▶ _TASK GOAL_
Extract, exactly as written, each line from the start of the records below to the line containing "[button] (33, 44)", both ends included; drop the pictures.

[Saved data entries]
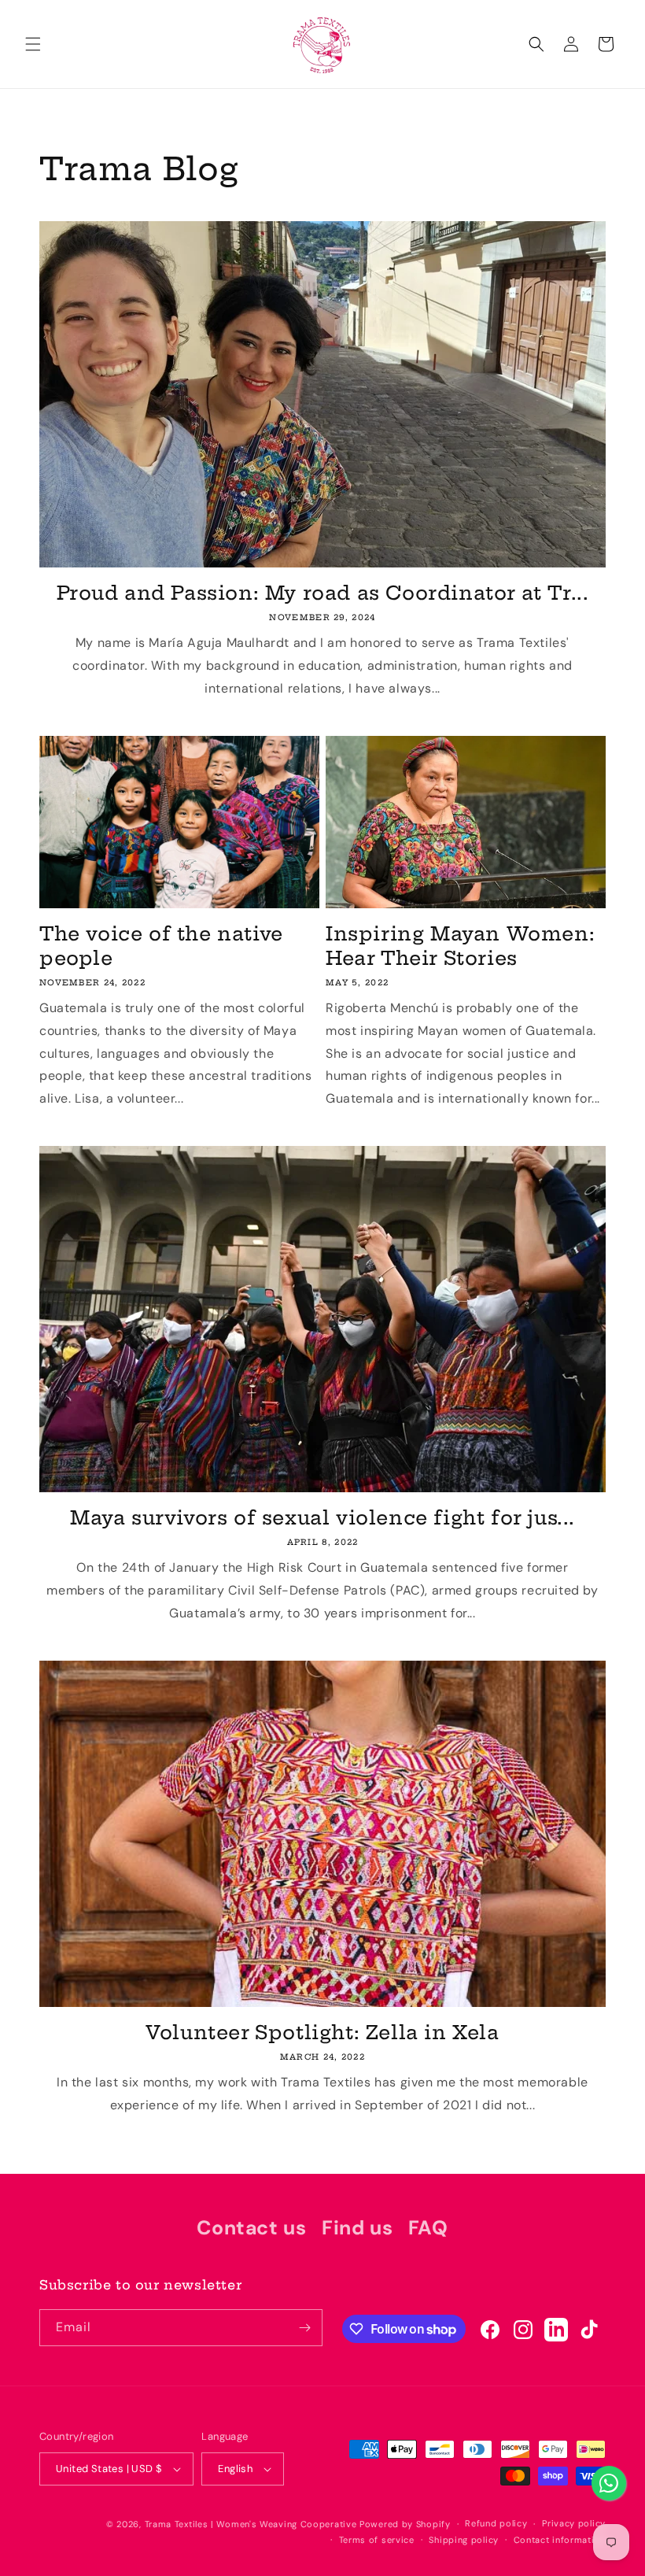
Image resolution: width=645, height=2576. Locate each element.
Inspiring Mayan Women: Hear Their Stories (460, 946)
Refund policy (496, 2523)
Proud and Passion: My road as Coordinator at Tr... (323, 592)
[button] (33, 44)
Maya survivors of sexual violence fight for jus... (322, 1517)
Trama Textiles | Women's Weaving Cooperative (251, 2524)
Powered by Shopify (405, 2524)
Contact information (560, 2539)
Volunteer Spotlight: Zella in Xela (322, 2032)
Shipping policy (464, 2539)
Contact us (251, 2228)
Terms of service (377, 2539)
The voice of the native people (161, 946)
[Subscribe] (304, 2327)
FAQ (428, 2228)
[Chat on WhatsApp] (609, 2483)
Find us (357, 2228)
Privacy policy (574, 2523)
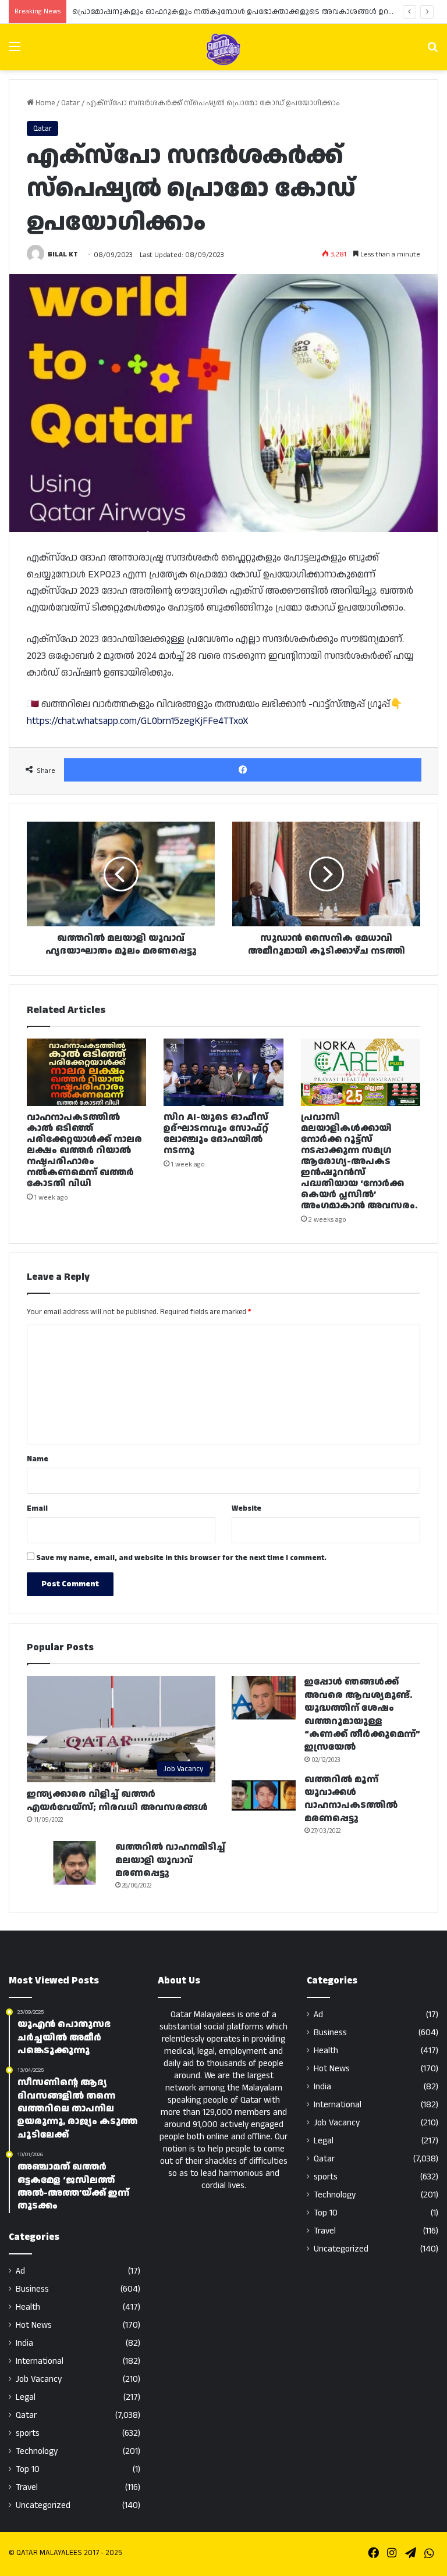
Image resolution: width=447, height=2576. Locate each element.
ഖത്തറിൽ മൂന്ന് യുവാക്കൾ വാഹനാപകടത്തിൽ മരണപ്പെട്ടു (351, 1799)
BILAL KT (63, 255)
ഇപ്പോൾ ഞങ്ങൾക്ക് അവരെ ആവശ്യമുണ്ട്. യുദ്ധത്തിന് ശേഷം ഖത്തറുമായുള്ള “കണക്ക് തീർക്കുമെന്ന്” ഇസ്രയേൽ (362, 1714)
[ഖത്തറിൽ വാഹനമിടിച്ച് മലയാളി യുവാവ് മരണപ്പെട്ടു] (74, 1863)
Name (37, 1459)
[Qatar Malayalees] (223, 49)
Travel (27, 2487)
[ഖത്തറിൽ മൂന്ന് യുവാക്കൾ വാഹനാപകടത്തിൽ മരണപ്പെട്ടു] (264, 1795)
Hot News (34, 2325)
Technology (37, 2451)
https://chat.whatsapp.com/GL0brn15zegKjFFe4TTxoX (138, 721)
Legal (26, 2397)
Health (28, 2307)
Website (246, 1508)
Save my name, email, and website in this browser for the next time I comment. (181, 1558)
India (24, 2343)
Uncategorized (43, 2505)
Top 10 (28, 2469)
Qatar (70, 103)
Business (32, 2289)
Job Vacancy (39, 2379)
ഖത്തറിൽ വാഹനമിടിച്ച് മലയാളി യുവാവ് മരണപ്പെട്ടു (170, 1860)
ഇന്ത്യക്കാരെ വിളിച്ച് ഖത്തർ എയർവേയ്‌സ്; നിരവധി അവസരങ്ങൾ (117, 1800)
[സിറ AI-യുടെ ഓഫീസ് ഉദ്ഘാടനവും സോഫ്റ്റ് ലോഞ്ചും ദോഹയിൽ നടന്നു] (223, 1072)
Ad (20, 2271)
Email (37, 1508)
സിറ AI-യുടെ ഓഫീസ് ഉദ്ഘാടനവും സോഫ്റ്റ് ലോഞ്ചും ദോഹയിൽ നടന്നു (216, 1134)
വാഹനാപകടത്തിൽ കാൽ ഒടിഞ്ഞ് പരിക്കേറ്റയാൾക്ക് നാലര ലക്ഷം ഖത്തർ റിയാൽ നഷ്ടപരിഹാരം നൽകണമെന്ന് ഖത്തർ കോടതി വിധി (84, 1150)
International (39, 2361)
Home (44, 103)
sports (28, 2433)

▶ _ANSWER FOR THE TASK_
Image resolution: width=645, height=2576. Locate each element.
Inspiring Mayan Women: Hear Their Stories (460, 946)
Refund policy (496, 2523)
Proud and Passion: My road as Coordinator at Tr... (323, 592)
[button] (33, 44)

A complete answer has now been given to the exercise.